Don't have any advice ( I'm dealing with a hive-y foot just now!), but wanted to thank you for posting your trials and hope you find something that works for you. From what I'm gathering, it seems what works for one may not help another, so we can't even rely fully on that! But, hopefully with awareness comes results! *fingers crossed* :)
ronjoe1 7 months ago
@ronjoe1 thanks for your input.....i'm hoping to have something helpful in upcoming weeks. Hopefully, you're situation will tone down with no lasting impact. Best wishes friend!! Keep me posted.
grizzlemeat 7 months ago
Thank you for sharing this with the world. I'm from Belgium and it seems like I'm the only one to have DPU in this country. I have it for 26 years and when I went to doctors, even in University Hospitals, they listened to me as if I was an alien or a women who looked for attention. Since a year I am taking pictures and gather them all togheter to get a real docu. I didn't go for years to doctors because I'm tiered to pay all these doctors without any outcome to cure. I try to live with it !!
ydila 11 months ago
@ydila Thank you for sharing your experience. I completely understand what you're going through. Due to a change in my employment, my insurance coverage has changed; as a result, I'll be going to a new doctor. Hopefully, I'll have something new to share. Currently, I'm taking 10mg of Prednisone per day which keeps the symptoms calm.
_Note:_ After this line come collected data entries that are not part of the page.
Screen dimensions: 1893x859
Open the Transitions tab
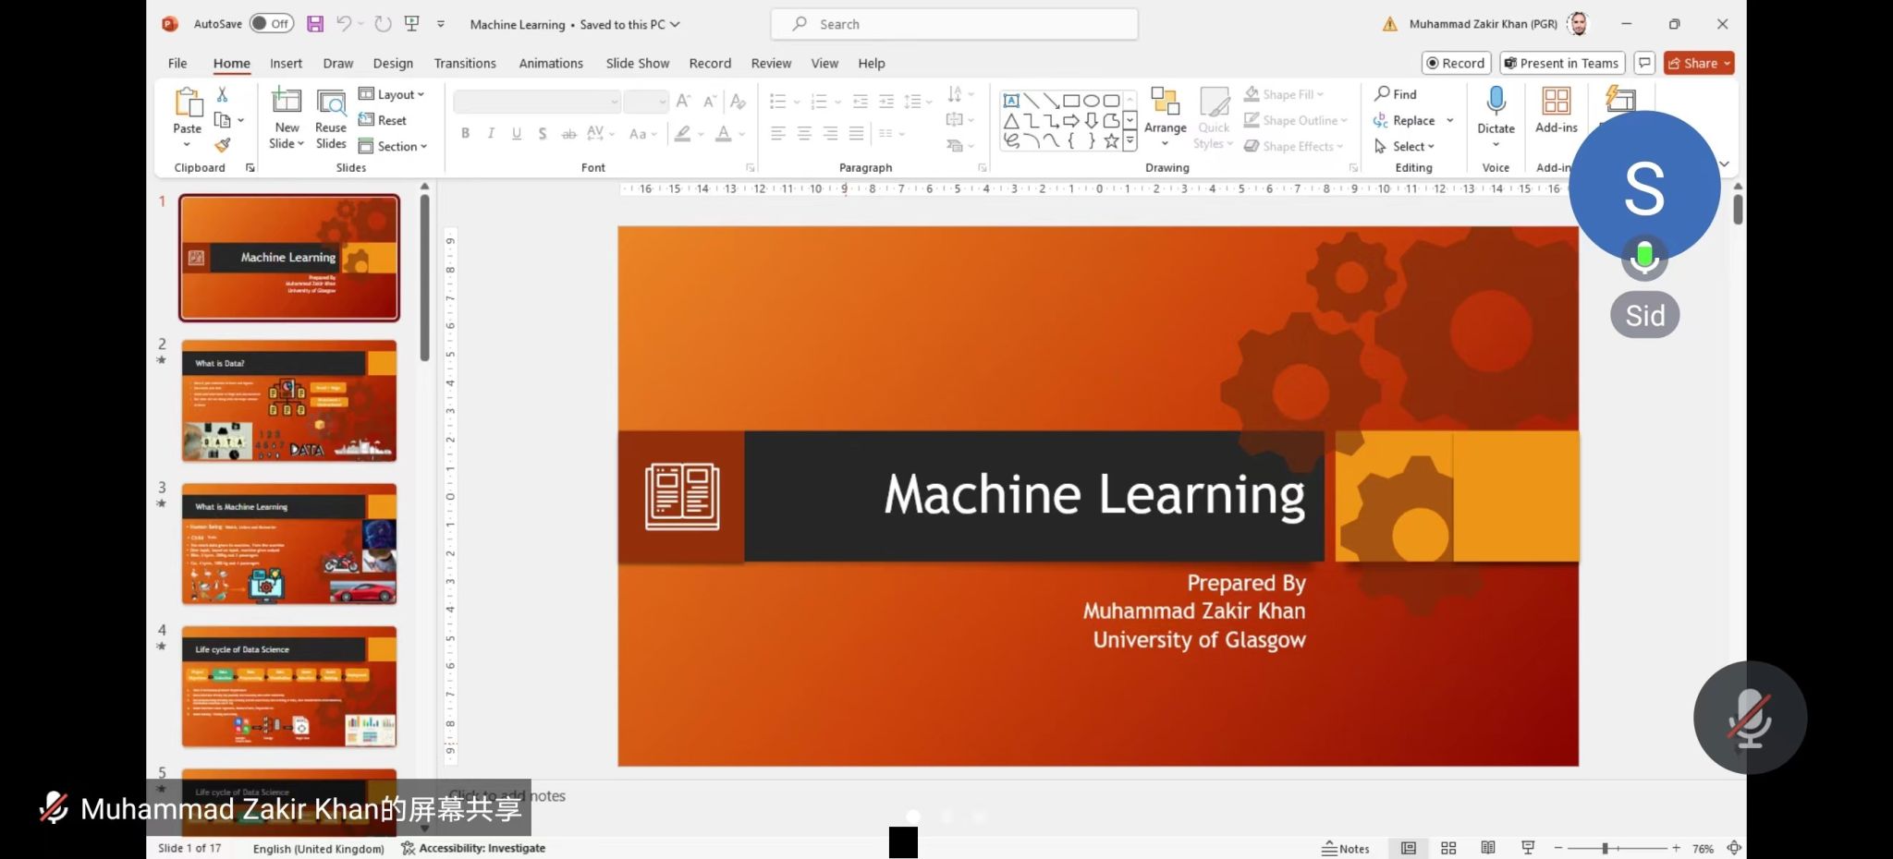pos(465,63)
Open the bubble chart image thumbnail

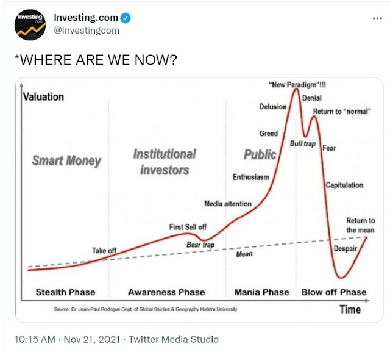199,200
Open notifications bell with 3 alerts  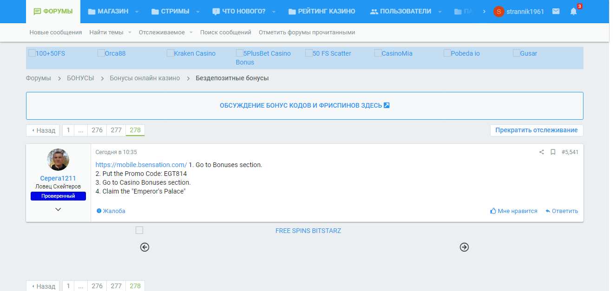click(x=574, y=12)
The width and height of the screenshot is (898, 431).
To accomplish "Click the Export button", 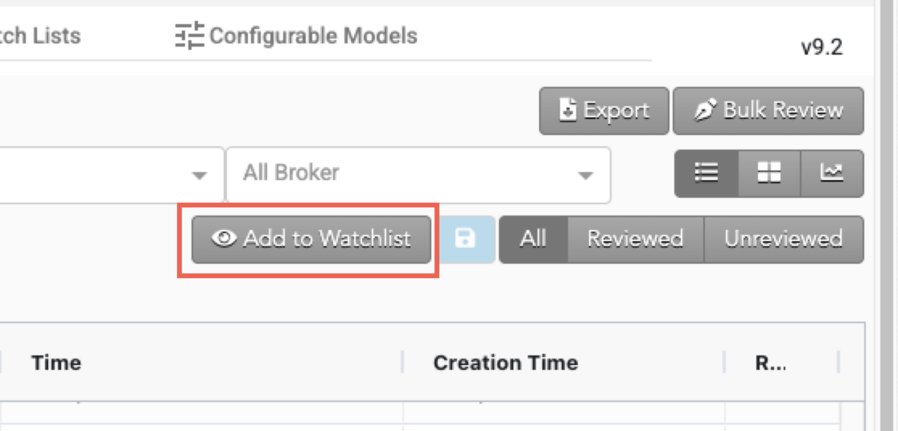I will (x=604, y=111).
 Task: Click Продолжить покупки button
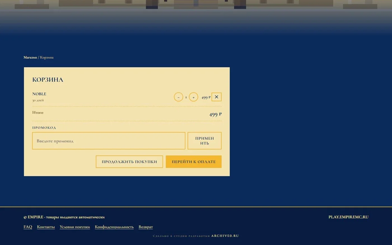point(129,162)
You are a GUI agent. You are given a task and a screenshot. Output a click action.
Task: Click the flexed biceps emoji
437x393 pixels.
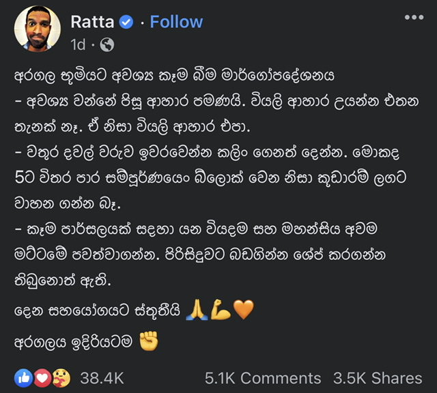(x=220, y=310)
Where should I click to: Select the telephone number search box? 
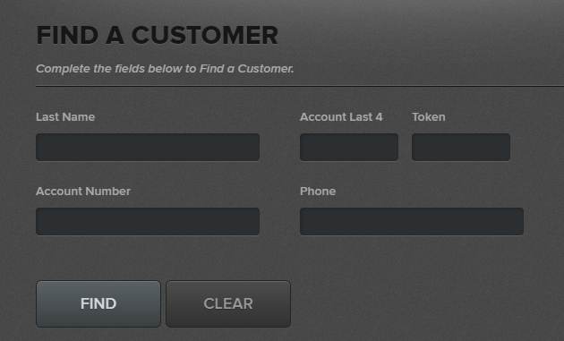click(412, 222)
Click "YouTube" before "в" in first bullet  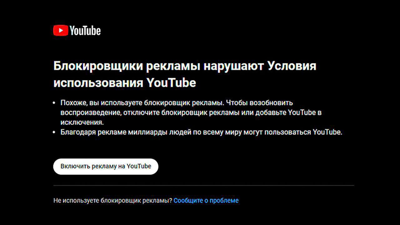(302, 113)
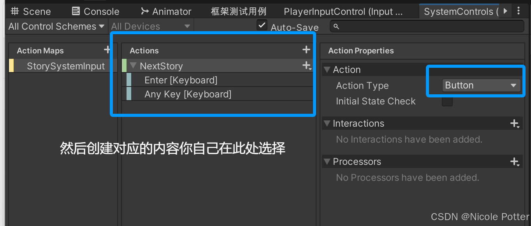The height and width of the screenshot is (226, 531).
Task: Click the grid icon on the Scene tab
Action: (14, 11)
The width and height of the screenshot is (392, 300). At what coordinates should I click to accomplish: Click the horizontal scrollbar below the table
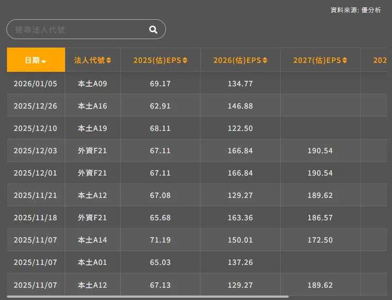(148, 296)
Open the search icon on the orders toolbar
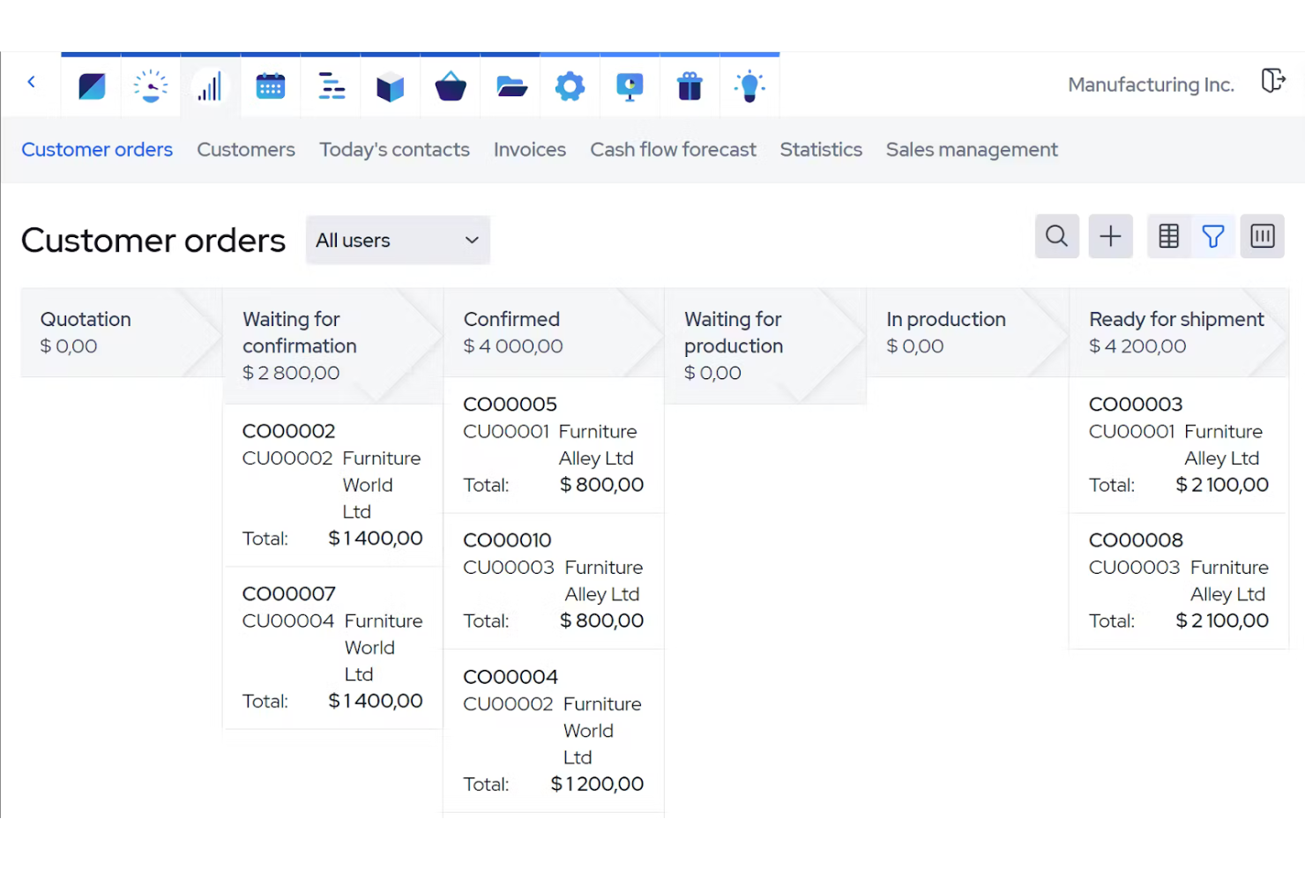This screenshot has width=1305, height=870. (x=1056, y=236)
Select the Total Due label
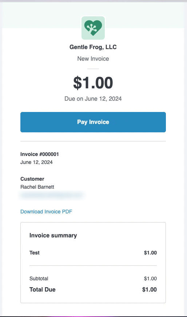The width and height of the screenshot is (187, 317). click(43, 289)
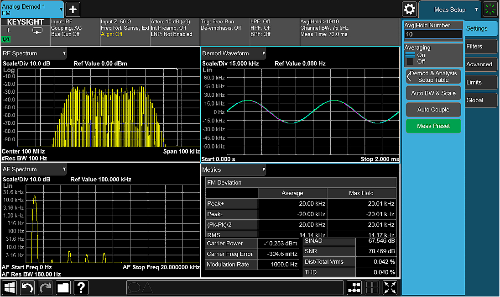
Task: Open system settings gear icon
Action: (x=409, y=9)
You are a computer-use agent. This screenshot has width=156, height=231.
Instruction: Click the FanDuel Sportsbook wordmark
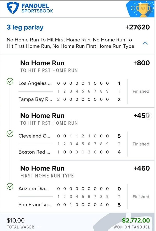tap(37, 8)
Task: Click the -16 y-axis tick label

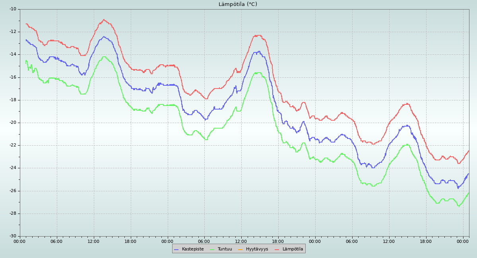Action: tap(13, 77)
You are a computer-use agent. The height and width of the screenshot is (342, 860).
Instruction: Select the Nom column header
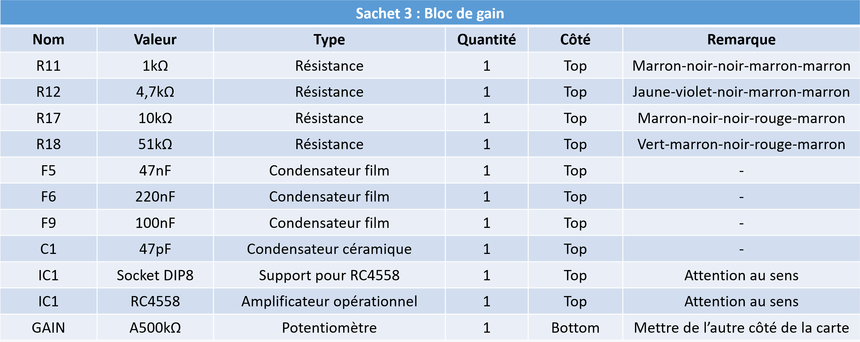click(48, 39)
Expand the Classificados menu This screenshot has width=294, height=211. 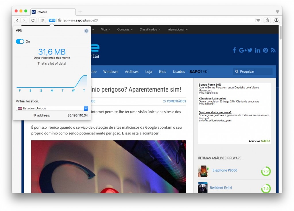pyautogui.click(x=150, y=30)

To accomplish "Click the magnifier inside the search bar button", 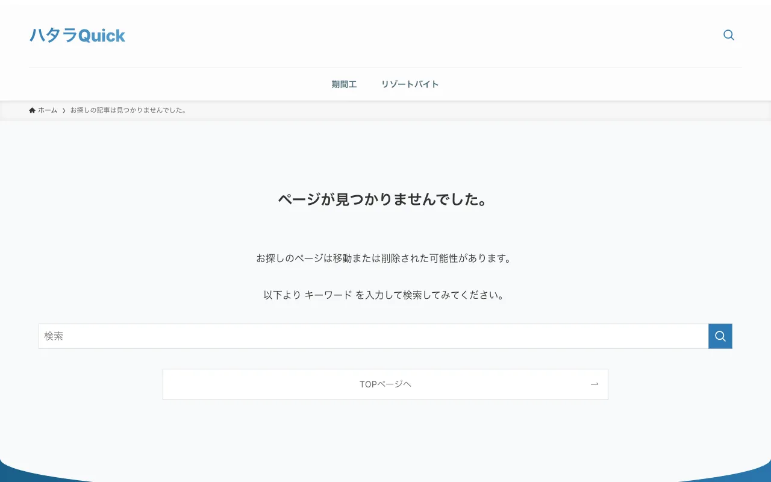I will point(720,336).
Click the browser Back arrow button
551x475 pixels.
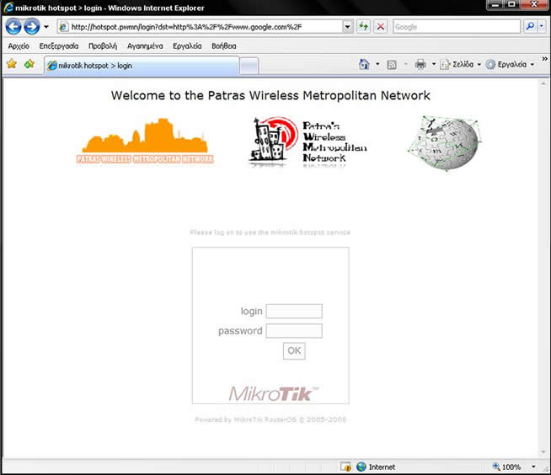[13, 26]
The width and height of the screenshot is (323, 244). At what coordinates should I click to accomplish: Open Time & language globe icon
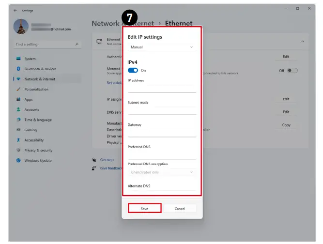[18, 120]
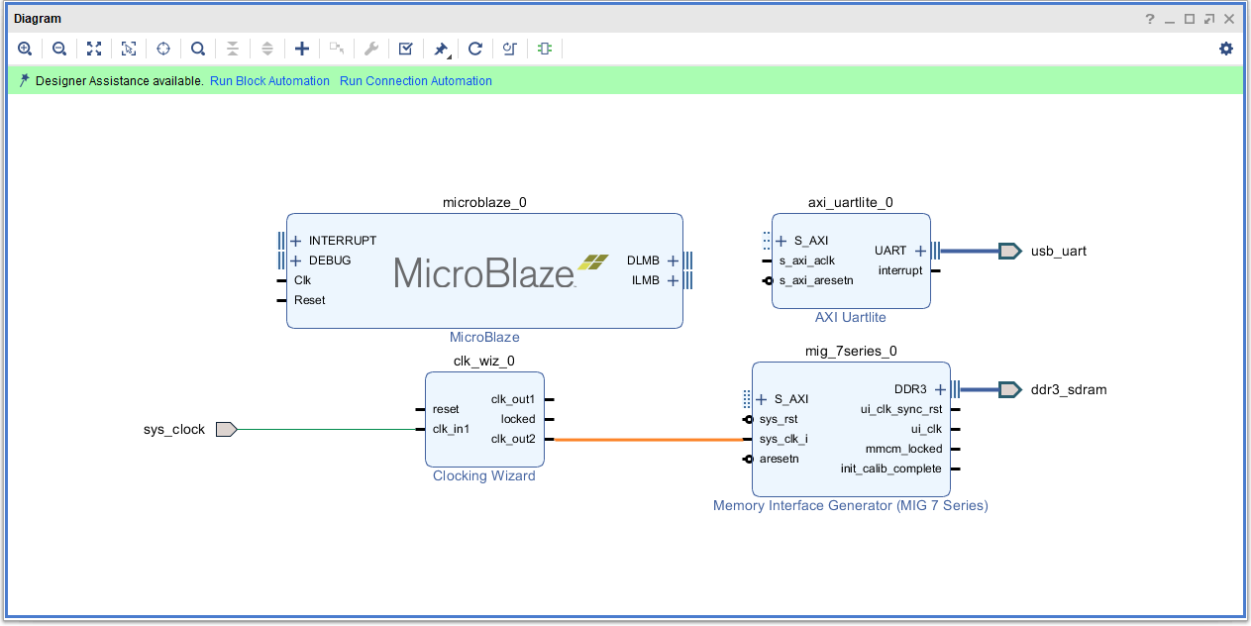Expand the DLMB interface on MicroBlaze
1251x626 pixels.
(x=674, y=261)
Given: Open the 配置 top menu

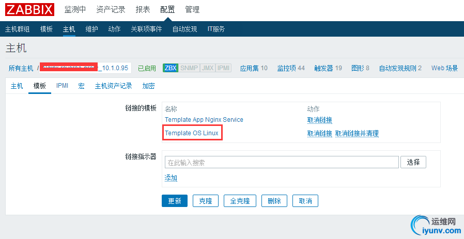Looking at the screenshot, I should pyautogui.click(x=167, y=10).
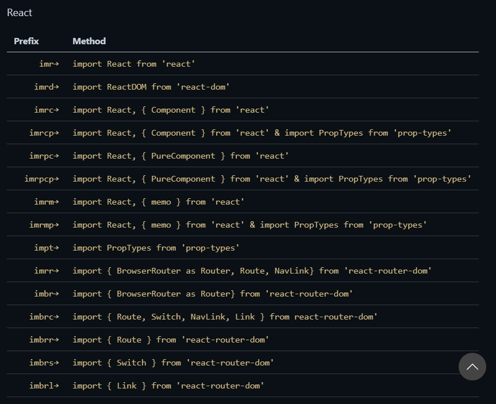This screenshot has height=404, width=496.
Task: Click the imbrs→ prefix text
Action: point(44,363)
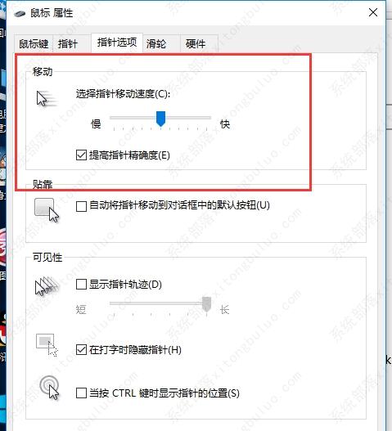Close the 鼠标 属性 dialog
392x431 pixels.
pos(373,12)
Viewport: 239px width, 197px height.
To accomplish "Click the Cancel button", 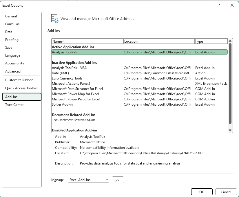I will pyautogui.click(x=226, y=192).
Also, I've been on a very strict diet and exercise program...I'm hoping to post a new video next month with an update.
grizzlemeat 11 months ago
I have been suffering with this for years. Your story is just like mine. My DPU was severe and became worse . After the past year of trying everything Singulair, hydroxizine, reactine, zantac and cycle after cycle of prednisone, I have found relief in PLAQUENIL. Took about 3mths to work( very slow acting-stick with it), but now I am free of this condition. It is amazing. I can't remember if you tried this, if not I would ask your Dr. Take Care
ryanalfred 1 year ago
@ryanalfred Thanks for the info. I'll look into this. I'm still dealing with the same symptoms. Keep in touch and let me know how things go.
grizzlemeat 1 year ago